Self with Windows, Venice | Mark Lindsay

“Your first and last assignment of the year will be a self-portrait, in which you may, or may not, appear.” My first photography professor seemed pleased with himself upon this proclamation. To an eighteen-year-old kid it seemed daunting. At that age I had no idea of self and wasn’t very good at portrait. Intimidated, I persevered and ended up, more-or-less, fulfilling the assignment. It was my first attempt at self-portrait, yet hardly the last.

Of course, now, I’d smugly tell said professor that oneself is in all of one’s work, not just the intentional self-portraits. It would actually be harder not to create a self-portrait than to do so. That pesky self sneaks into just about everything. To signify this, particularly when I am in a playful mood, I tend to include shadows of myself in many photographic images. There is some kind of romantic notion I have that the shadowy artist lurks behind the scenes, leaving behind ephemeral traces of his presence and consciousness.

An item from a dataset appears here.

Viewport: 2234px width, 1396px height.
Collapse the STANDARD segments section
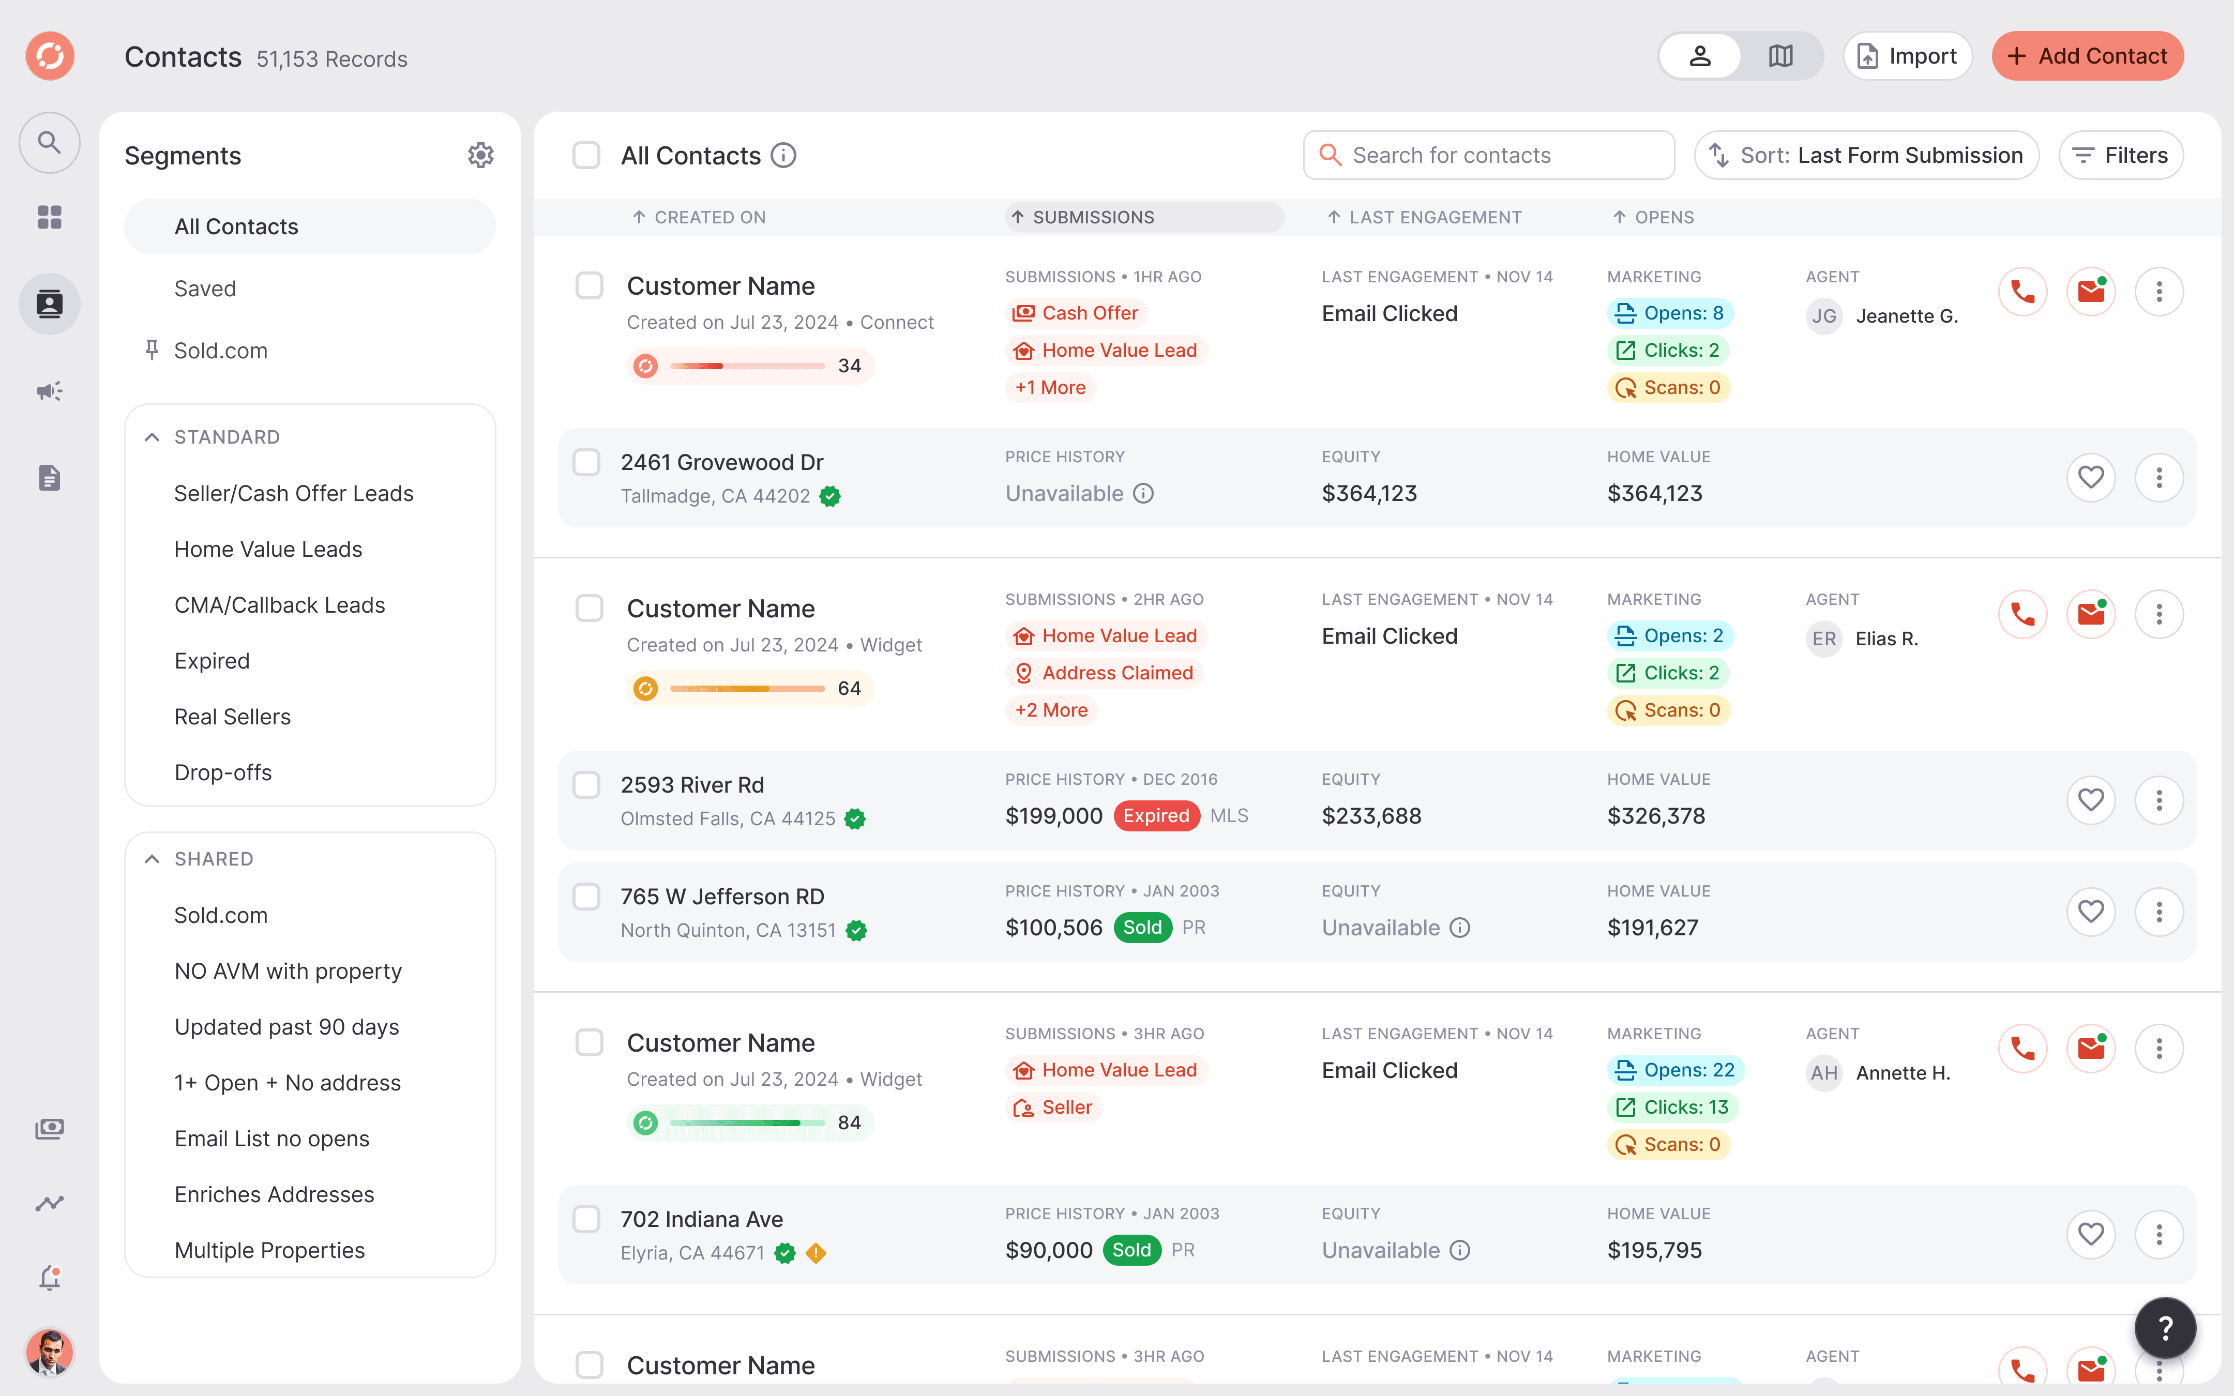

I suspect this is a construct of an overactive imagination. Yet, I’ve seen my cats find fascination with their shadow so I can’t be all wrong. There must be something universal in this. Shadows have a way of proving to us our material and perhaps even metaphysical presence sans mirror or other reflective surface. The shadow is much more intriguing than a reflection. It is easily distorted and dramatically moves along all surfaces, being affected and transformed by each and every one. Shadows are operatic.

I find today’s image to be particularly revealing as self-portrait. The lurking me encounters shuttered windows on a cold Venetian morning. I have no idea what that means exactly but I like the concept. I think my old professor would be pleased.